His writing is so literate that I'm surprised each time he mentions his rural Missouri Baptist upbringing (showing my preconceptions need reforming). Yet some of the best teaching from this book comes from Fields' Uncle Ivan, a respected church elder. "God's not something any of us ever comprehends, not at any age, and, because we can't understand God, there is a lot in ourselves that we never quite get hold of. ...eventually you'll choose the way you think of God. It's a choice you make based on what you come to see in yourself--the part of yourself you can figure out--and in the world around you. In a way it's all there waiting for you to imagine--you, the world, God....There is enough that is terrible, enough to feed all those brimstone-breathing preachers, enough fire and filth for the meanest god imaginable. I don't doubt there is reason for the worst versions we come up with, but when I choose to imagine God, it's as the god of that colt out in the barn. I know that isn't the whole story, but when it's time to choose, that's the choice I make. It seems to me, wherever there is meanness, it is our duty to fight it rather than give in, even if it is God Himself we are reforming." (p 246-7)

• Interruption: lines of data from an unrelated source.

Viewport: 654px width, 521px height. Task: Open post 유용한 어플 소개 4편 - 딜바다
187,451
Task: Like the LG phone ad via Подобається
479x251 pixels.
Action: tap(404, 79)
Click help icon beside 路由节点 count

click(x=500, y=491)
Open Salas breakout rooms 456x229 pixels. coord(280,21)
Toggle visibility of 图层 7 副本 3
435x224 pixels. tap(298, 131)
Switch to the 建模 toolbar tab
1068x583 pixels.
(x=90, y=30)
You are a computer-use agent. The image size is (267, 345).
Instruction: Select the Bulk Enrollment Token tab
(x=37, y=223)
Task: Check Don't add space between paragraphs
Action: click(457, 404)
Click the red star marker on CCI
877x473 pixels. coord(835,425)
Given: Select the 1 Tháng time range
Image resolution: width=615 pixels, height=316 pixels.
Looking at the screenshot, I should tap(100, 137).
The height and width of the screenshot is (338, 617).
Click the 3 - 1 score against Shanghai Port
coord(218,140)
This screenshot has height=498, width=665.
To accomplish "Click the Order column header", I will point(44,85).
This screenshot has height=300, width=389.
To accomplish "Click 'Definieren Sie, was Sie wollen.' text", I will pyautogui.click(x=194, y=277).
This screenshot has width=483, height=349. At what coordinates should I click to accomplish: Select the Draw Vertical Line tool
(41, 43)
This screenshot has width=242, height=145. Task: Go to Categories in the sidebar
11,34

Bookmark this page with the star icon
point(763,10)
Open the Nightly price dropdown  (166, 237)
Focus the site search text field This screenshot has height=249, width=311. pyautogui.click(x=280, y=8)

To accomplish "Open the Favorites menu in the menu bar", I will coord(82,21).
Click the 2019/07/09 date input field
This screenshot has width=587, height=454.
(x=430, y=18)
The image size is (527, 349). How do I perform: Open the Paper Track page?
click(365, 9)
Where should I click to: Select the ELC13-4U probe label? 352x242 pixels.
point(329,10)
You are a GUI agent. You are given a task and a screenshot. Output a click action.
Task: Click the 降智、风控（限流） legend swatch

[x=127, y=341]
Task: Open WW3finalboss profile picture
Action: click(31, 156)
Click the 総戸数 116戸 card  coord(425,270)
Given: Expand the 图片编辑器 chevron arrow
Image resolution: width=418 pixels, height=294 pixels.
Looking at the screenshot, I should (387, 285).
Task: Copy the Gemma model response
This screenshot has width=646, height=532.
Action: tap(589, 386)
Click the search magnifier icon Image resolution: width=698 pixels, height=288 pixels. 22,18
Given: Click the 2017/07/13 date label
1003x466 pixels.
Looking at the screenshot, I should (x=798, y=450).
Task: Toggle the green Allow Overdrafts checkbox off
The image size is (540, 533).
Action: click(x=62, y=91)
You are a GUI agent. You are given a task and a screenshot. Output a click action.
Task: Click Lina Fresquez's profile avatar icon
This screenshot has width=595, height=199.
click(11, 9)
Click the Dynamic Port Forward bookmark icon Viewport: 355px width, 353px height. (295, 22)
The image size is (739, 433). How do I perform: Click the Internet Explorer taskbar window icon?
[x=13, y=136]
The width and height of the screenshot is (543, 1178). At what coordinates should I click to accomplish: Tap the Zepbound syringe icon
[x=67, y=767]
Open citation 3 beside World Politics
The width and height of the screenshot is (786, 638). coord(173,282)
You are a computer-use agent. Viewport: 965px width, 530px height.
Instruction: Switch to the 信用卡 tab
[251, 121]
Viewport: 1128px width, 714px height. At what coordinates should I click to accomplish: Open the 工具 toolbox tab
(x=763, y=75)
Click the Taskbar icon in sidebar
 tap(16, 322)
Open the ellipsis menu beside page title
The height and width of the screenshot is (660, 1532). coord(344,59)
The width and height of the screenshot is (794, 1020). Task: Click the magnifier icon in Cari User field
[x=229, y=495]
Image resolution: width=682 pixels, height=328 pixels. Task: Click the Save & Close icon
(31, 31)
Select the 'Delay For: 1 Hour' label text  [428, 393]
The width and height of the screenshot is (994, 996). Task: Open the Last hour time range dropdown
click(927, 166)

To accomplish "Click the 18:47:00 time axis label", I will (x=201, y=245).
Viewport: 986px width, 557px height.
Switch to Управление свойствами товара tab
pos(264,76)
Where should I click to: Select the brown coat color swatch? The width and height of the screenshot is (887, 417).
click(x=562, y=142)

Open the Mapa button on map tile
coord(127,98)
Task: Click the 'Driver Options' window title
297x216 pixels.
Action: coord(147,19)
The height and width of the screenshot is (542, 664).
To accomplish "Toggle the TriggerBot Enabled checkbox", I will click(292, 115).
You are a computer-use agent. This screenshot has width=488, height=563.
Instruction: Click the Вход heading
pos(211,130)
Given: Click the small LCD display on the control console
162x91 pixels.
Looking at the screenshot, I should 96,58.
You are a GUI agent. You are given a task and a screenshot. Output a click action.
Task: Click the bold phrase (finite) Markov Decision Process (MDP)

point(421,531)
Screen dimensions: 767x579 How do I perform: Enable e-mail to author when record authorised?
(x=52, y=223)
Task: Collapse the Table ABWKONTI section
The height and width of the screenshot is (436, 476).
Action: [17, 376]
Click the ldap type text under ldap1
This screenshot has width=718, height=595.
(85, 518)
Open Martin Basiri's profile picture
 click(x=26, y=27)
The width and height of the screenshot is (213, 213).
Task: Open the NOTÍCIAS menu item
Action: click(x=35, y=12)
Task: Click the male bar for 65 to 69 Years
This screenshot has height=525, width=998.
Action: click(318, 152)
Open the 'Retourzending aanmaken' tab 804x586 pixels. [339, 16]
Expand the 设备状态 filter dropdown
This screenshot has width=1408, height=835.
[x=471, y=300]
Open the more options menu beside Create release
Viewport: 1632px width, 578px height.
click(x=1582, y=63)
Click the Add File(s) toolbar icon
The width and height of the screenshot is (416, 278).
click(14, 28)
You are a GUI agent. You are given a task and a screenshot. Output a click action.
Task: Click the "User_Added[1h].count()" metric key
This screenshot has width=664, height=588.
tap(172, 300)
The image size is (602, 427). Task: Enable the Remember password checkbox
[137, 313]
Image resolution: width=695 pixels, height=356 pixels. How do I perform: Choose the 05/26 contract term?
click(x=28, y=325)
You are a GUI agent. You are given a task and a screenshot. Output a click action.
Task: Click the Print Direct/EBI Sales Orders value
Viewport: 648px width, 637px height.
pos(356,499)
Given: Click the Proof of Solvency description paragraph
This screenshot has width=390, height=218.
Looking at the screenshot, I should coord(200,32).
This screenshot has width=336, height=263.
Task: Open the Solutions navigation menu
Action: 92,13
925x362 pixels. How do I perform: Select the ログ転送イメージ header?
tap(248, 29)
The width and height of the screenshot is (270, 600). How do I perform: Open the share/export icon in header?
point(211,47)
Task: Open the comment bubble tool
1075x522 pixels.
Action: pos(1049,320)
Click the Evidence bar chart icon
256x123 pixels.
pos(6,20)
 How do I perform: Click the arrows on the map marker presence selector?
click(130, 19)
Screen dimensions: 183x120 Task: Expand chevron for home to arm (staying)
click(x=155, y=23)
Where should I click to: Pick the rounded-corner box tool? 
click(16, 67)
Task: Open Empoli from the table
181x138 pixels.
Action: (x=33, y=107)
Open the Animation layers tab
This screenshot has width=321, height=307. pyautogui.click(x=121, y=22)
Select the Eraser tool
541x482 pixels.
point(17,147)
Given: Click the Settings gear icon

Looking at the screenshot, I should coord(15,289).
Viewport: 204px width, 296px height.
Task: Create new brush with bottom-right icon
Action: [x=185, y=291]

Instead of chapters, this book is separated into sections by date, covering the time period from July 29 to August 29, For each date, Fields records the particulars of his progress fishing the Paint River, planning to reach the headwaters from a location near his home
I am not a fly fisher (tho I do like exploring streams and the natural world). My review might be more enthusiastic if I were. Perhaps I'll have an update from my friend later. ( )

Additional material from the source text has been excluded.